REFLEXÕES SOB O SIGNO DE AGUSTINA
Maio 17, 2025
J.J. Faria Santos
“Iludir um povo é um crime; desiludi-lo é um erro”, escreveu Agustina Bessa-Luís. Talvez seja este o destino fatal da democracia e dos seus protagonistas, vassalos da lei e do Estado de direito, senhores de convicções, escravos dos meios de persuasão e reféns da construção de uma reputação que garanta o acesso ao poder. “Não é a lei que faz a reputação dum homem; a lei faz a decência, mas não a honestidade”, aventou Agustina. É a diferença entre a compostura e a probidade.

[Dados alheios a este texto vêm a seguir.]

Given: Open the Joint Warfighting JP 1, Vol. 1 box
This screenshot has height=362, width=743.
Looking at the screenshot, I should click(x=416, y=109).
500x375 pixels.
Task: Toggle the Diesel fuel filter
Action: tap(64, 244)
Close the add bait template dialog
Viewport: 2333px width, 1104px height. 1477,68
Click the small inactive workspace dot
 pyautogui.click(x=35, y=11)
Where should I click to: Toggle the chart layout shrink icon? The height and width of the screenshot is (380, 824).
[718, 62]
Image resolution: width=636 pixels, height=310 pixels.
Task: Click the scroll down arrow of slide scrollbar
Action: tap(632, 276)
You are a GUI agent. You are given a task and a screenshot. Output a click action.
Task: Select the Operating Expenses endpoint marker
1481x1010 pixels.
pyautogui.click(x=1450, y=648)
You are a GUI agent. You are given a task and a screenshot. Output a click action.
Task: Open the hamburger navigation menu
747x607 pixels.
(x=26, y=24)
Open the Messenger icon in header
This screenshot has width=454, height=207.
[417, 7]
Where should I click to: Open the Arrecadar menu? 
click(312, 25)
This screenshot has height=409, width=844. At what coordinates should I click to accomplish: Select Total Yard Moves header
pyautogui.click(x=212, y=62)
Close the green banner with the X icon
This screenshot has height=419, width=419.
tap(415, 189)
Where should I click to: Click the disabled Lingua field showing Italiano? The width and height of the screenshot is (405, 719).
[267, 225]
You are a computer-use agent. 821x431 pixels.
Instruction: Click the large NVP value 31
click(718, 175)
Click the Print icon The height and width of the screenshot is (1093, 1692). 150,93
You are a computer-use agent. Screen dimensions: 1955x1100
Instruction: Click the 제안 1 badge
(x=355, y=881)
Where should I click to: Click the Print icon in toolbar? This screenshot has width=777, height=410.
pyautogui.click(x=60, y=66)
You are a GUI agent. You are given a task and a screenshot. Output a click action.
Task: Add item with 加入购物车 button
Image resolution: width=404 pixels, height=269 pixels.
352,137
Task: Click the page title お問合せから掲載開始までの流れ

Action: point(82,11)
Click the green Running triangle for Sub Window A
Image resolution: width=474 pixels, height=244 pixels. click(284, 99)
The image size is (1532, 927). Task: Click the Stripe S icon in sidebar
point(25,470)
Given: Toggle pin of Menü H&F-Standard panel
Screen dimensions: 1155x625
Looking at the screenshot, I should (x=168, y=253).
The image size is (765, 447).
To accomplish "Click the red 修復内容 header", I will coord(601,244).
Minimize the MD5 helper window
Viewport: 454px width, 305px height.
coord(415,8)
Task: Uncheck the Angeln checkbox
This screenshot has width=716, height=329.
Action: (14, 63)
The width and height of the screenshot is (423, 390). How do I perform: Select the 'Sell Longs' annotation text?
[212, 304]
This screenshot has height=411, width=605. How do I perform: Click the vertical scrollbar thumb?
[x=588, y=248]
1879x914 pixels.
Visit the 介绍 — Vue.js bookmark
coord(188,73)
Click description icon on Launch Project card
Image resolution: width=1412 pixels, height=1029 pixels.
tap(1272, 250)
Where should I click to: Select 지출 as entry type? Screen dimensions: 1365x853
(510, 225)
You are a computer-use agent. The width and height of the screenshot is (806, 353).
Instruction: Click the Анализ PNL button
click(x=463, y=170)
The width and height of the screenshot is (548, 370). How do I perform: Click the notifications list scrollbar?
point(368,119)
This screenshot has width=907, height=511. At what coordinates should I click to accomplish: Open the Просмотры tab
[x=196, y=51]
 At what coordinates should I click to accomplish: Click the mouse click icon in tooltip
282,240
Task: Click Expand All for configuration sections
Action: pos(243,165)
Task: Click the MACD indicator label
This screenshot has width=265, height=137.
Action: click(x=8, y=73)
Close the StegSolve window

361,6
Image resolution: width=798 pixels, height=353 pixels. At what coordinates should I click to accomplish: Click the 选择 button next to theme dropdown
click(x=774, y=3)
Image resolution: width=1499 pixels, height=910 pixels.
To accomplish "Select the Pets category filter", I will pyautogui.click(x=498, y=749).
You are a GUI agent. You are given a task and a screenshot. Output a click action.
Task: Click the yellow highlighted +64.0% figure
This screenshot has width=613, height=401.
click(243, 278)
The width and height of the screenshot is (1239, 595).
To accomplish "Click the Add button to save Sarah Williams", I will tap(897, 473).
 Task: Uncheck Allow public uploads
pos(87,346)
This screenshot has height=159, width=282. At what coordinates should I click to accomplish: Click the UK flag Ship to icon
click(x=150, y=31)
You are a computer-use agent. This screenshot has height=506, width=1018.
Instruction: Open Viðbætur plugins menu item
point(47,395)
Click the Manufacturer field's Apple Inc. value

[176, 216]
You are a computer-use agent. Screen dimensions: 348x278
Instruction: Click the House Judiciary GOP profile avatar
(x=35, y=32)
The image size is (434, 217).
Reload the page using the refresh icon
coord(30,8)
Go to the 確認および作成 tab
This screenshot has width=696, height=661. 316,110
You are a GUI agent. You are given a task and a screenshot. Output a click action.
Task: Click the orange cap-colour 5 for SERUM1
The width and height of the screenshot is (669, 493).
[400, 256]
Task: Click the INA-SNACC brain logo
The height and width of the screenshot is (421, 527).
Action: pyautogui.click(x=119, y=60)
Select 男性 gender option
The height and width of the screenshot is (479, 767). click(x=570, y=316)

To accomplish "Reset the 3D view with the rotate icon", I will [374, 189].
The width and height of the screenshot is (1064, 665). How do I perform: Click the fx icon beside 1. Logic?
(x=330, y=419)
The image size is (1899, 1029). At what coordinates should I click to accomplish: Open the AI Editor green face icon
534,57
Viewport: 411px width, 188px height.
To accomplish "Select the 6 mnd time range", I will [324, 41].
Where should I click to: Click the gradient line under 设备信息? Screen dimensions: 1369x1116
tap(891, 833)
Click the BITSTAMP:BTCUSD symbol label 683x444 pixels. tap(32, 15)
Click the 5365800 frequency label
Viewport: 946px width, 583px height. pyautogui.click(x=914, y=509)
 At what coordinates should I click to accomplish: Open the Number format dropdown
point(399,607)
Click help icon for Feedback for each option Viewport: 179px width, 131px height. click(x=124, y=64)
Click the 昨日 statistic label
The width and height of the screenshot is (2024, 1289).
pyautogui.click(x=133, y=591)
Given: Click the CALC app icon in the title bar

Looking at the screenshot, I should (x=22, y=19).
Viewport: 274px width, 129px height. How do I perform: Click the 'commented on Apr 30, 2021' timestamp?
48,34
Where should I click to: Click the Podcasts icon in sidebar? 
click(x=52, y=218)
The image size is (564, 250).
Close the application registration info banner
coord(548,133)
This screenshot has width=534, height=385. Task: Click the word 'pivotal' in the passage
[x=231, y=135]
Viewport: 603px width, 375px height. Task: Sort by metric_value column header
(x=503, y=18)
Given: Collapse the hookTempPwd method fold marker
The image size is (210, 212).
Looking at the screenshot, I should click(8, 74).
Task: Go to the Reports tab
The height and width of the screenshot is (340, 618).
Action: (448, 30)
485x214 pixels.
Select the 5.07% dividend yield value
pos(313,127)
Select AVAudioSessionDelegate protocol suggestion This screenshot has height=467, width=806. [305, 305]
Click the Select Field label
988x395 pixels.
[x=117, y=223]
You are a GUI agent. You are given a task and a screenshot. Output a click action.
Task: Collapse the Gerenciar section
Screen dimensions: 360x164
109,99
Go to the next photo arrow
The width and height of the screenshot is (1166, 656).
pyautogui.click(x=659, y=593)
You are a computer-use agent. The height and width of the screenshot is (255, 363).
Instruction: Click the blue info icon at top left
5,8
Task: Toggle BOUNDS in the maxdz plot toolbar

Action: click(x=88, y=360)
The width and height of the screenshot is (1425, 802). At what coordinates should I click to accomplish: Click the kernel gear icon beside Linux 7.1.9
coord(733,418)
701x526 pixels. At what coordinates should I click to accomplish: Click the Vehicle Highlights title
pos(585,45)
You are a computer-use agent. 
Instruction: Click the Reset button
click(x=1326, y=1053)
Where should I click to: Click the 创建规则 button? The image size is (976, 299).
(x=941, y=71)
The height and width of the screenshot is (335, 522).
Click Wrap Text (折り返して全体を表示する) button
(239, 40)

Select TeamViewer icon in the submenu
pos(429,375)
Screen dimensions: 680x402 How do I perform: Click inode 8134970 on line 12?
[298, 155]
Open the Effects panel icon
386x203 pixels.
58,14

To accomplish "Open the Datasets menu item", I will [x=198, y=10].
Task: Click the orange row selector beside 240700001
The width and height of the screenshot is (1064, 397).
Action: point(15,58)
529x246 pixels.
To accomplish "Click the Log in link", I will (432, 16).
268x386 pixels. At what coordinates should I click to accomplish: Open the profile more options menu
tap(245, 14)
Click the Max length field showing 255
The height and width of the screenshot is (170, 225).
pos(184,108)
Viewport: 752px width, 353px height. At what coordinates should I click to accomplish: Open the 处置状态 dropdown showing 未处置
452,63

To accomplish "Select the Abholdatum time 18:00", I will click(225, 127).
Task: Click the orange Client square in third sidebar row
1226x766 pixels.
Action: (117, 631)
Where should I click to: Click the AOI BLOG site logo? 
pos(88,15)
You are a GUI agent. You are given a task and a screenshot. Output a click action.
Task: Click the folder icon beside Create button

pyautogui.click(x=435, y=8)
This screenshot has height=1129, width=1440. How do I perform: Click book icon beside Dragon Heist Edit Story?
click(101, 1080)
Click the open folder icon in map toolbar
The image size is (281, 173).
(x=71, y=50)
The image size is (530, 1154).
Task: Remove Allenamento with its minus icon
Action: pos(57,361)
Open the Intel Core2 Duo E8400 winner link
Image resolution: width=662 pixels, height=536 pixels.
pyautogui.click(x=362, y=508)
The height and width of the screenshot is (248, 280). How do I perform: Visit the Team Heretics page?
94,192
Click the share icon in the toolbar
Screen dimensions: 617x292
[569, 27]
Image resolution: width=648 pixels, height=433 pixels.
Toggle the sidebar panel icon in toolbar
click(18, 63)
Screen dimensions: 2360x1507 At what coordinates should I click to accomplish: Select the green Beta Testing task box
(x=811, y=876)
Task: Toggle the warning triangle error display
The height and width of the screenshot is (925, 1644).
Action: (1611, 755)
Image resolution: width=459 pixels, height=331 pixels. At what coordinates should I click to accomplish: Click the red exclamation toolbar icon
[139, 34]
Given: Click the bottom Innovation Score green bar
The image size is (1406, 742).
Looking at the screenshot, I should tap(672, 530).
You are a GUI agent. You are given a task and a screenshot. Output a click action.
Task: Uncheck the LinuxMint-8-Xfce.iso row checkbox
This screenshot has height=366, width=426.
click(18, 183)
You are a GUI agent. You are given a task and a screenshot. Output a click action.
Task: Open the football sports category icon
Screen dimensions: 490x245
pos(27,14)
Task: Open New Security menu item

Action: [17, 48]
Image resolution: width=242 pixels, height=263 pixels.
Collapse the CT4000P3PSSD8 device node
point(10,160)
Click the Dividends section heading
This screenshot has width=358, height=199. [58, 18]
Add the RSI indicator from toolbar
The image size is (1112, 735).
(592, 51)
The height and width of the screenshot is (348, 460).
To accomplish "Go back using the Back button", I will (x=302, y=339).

A maneira como Agustina retratou aquilo que se convencionou chamar de polarização foi a seguinte: “Os políticos nunca têm humor e agem dentro do princípio da sua razão e da desrazão dos outros.” E ninguém melhor para ilustrar esta premissa do que os políticos que se auto-excluem desta categoria, que se elevam ao lugar etéreo da depuração, a tecnocracia. Ora o tecnocrata, defende a escritora, “degrada o governo, porque conclui que ele deve imobilizar o espírito” e tem “um desprezo inveterado por tudo o que não seja um resultado numérico”.
Em dia de reflexão, o Presidente da República explicou que o mundo mudou por causa de Trump, que não votar seria “meter a cabeça na areia” e que, pelo contrário, votar é “contribuir para a estabilidade”. Ignoremos o “óbvio ululante” de ele ter sido o maior factor de instabilidade dos últimos anos, feito talvez explicável pela aplicação a contrario da máxima de Agustina que postula que “a mediocridade dos chefes faz a estabilidade dos Estados”. E para os que desesperam com a suposta degradação da qualidade da classe política, resta apostar no “talvez” que a nativa de Amarante colocou nesta frase: “Em toda a criatura humana há talvez a impossibilidade do invulgar”. Talvez não haja. Talvez haja a possibilidade da superação, da transcendência.